Exercise: Using only the entries below, copy exactly the lines that begin at the one with "This screenshot has" and end at the one with "1288x940 pixels.", both included. Drop the pictures.

Dataset excerpts:

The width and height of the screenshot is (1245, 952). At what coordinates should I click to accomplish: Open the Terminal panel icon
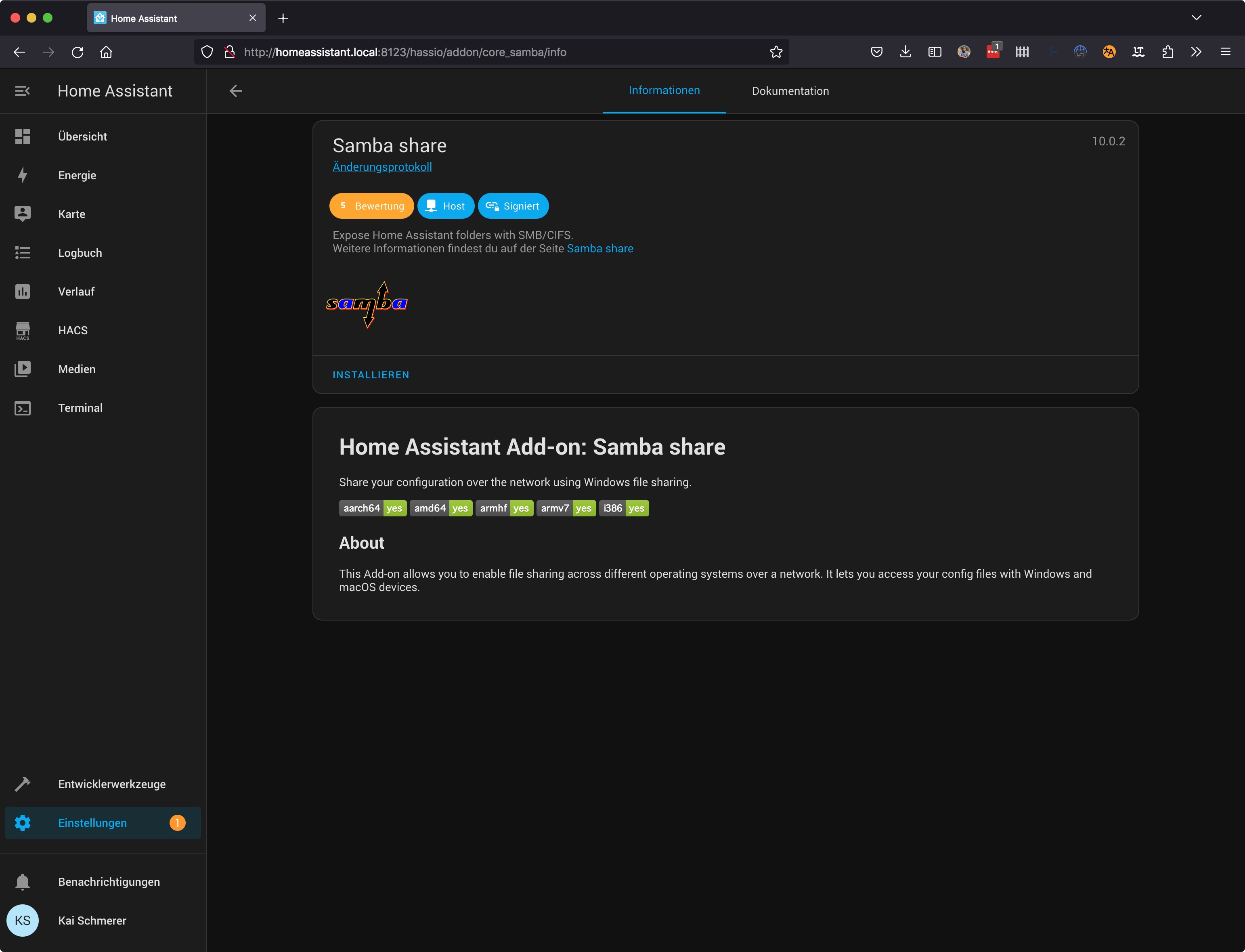point(23,408)
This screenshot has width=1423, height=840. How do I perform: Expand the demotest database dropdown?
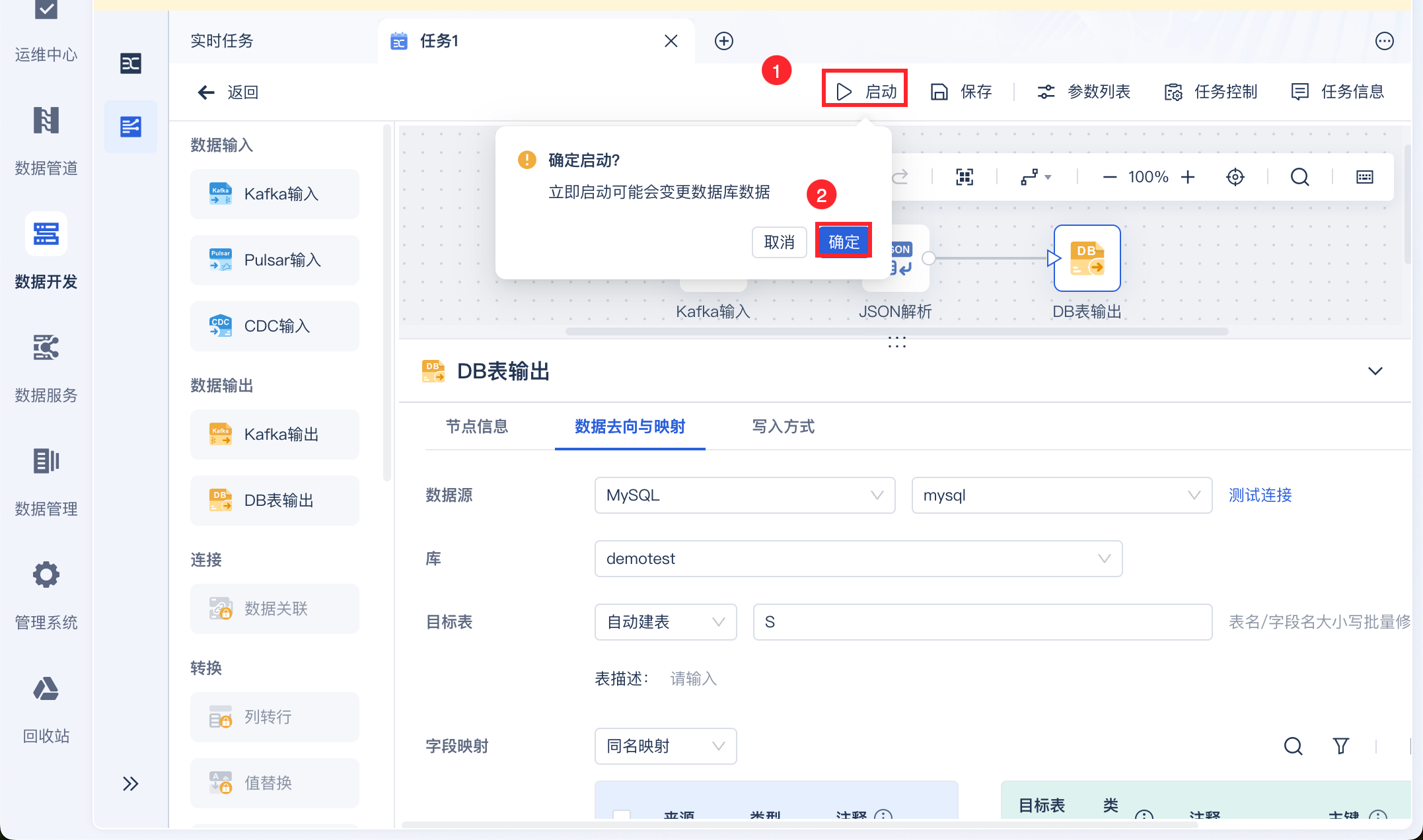click(857, 559)
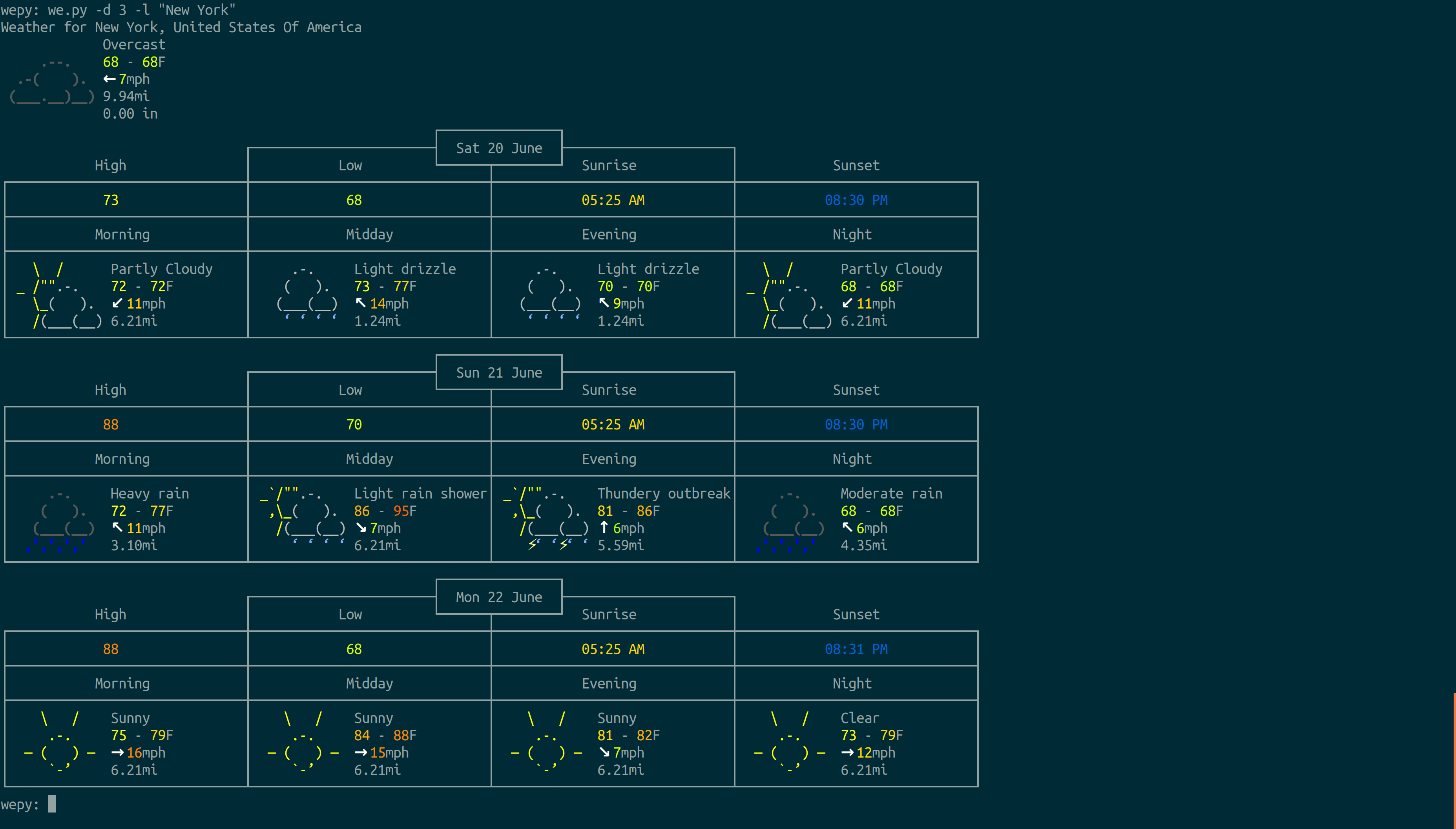Click the wepy command prompt cursor
Image resolution: width=1456 pixels, height=829 pixels.
click(52, 804)
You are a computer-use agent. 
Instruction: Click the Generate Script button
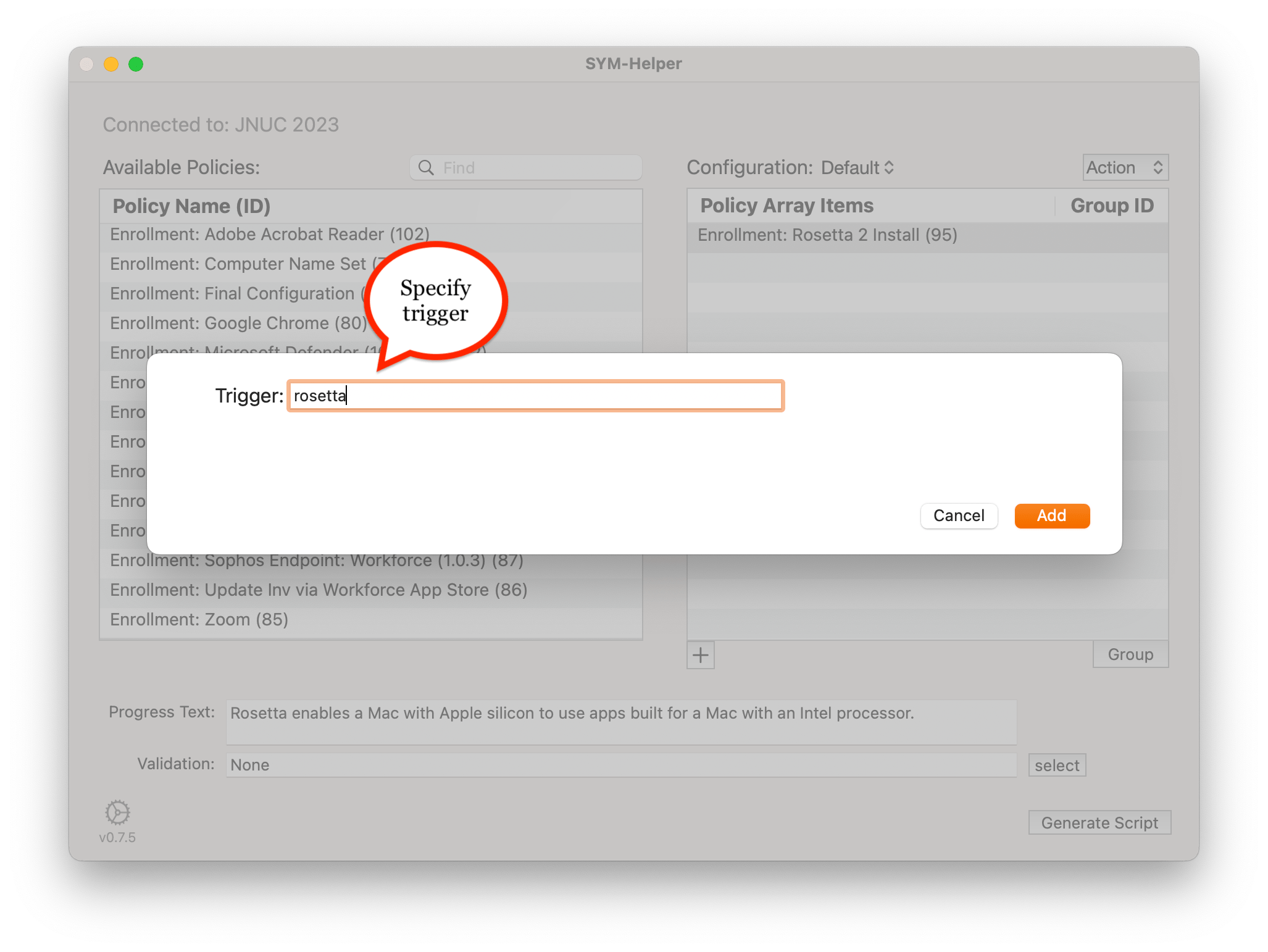pos(1099,823)
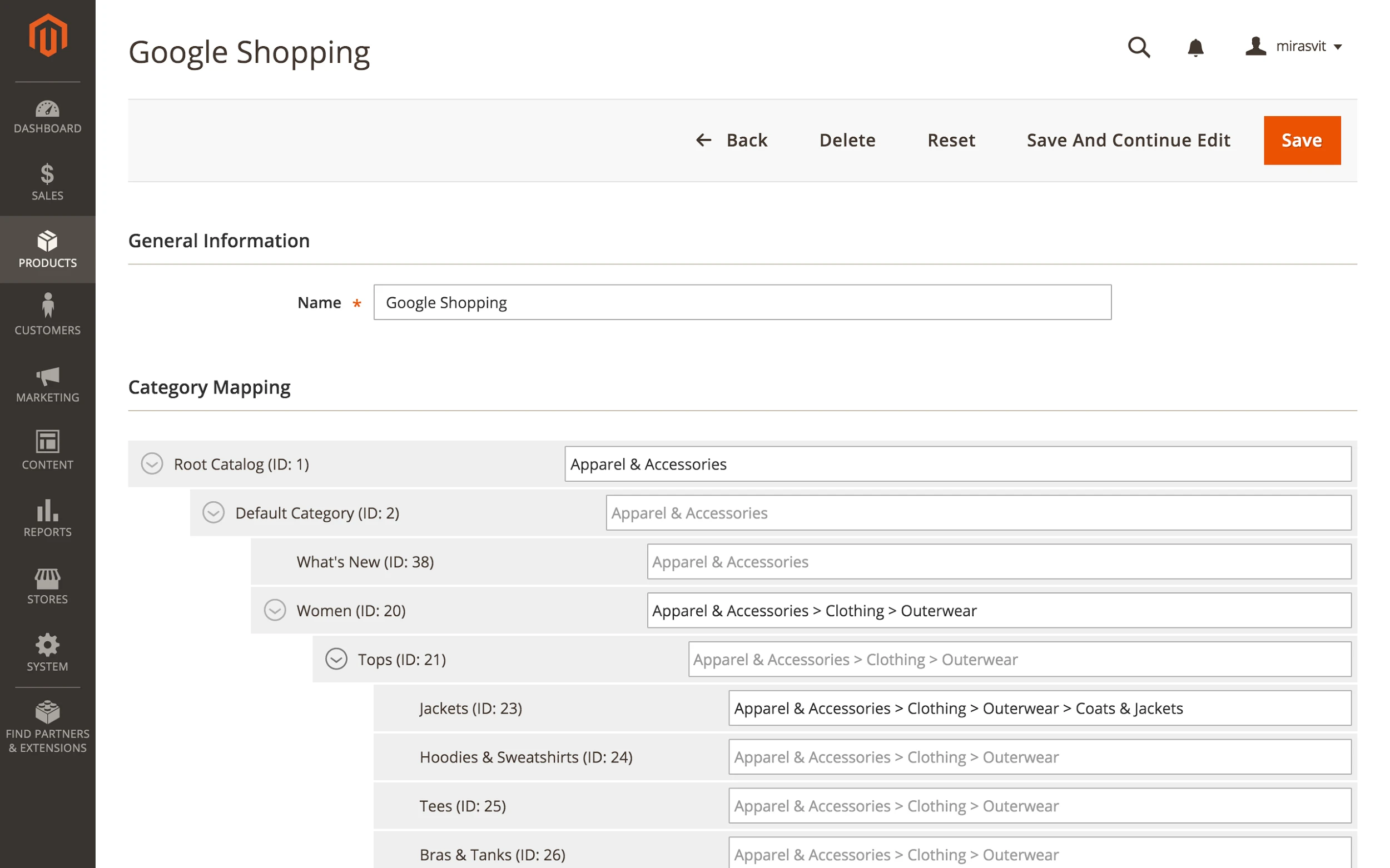Click the Magento logo at top left

[x=48, y=34]
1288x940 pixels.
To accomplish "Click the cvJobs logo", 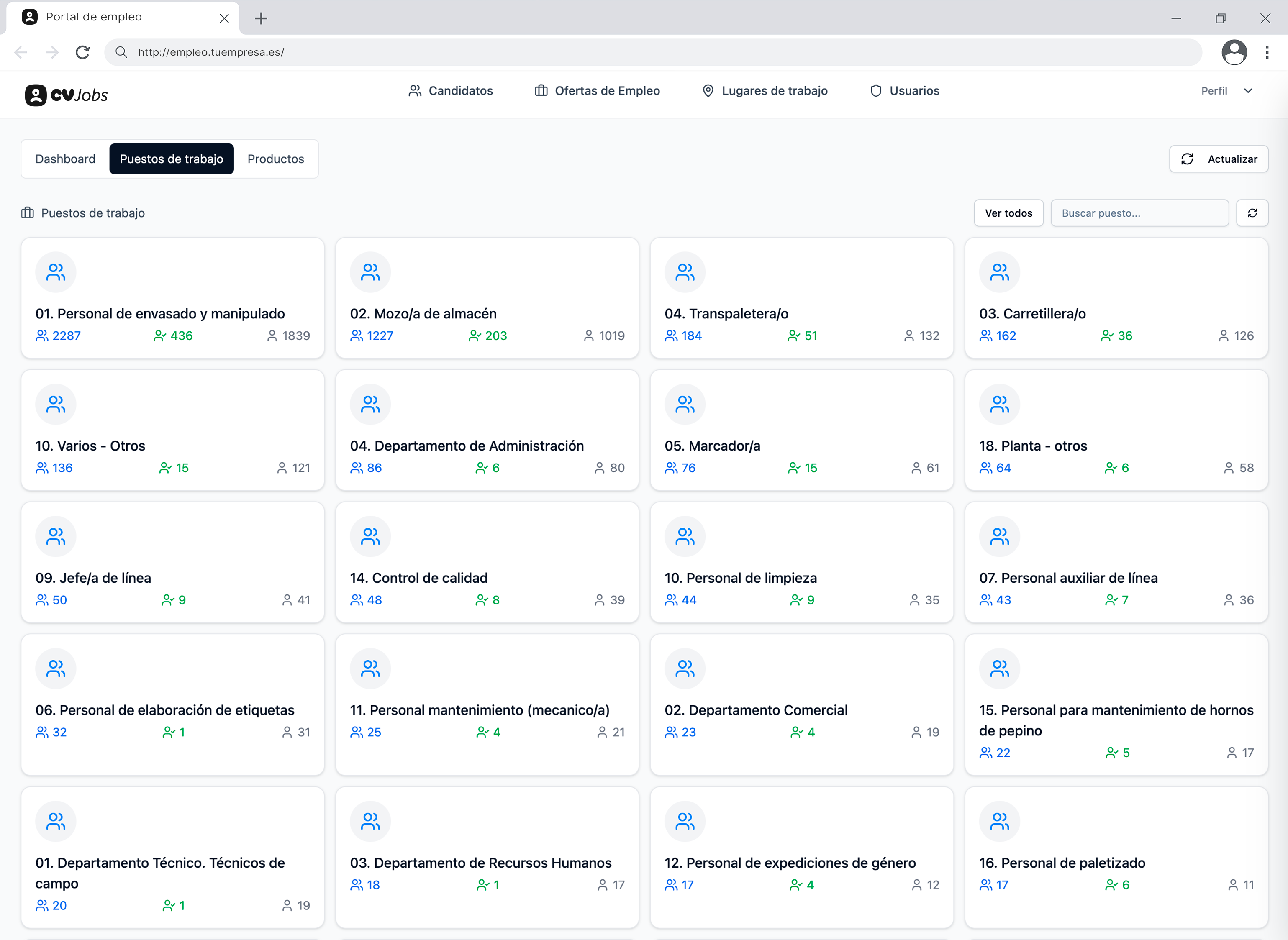I will 67,95.
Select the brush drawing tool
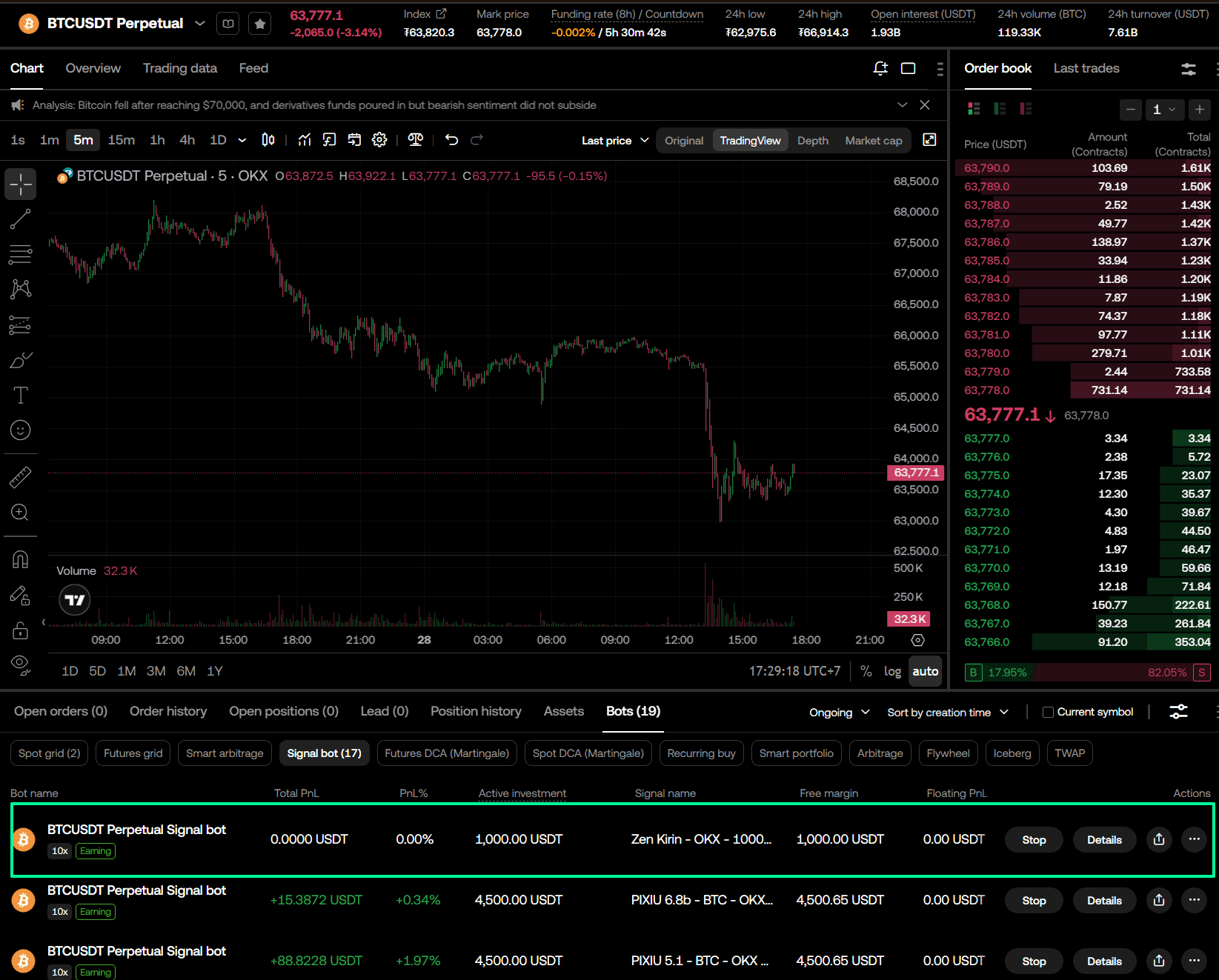The width and height of the screenshot is (1219, 980). coord(20,359)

Answer to this exercise:
This screenshot has width=1423, height=840. How do I perform: Expand the demotest database dropdown?
click(857, 559)
Click the wepy command prompt cursor
Image resolution: width=1456 pixels, height=829 pixels.
click(52, 804)
You are a computer-use agent. 
Instruction: Click the Generate Script button
pos(1099,823)
Click the Magento logo at top left

[x=48, y=34]
1288x940 pixels.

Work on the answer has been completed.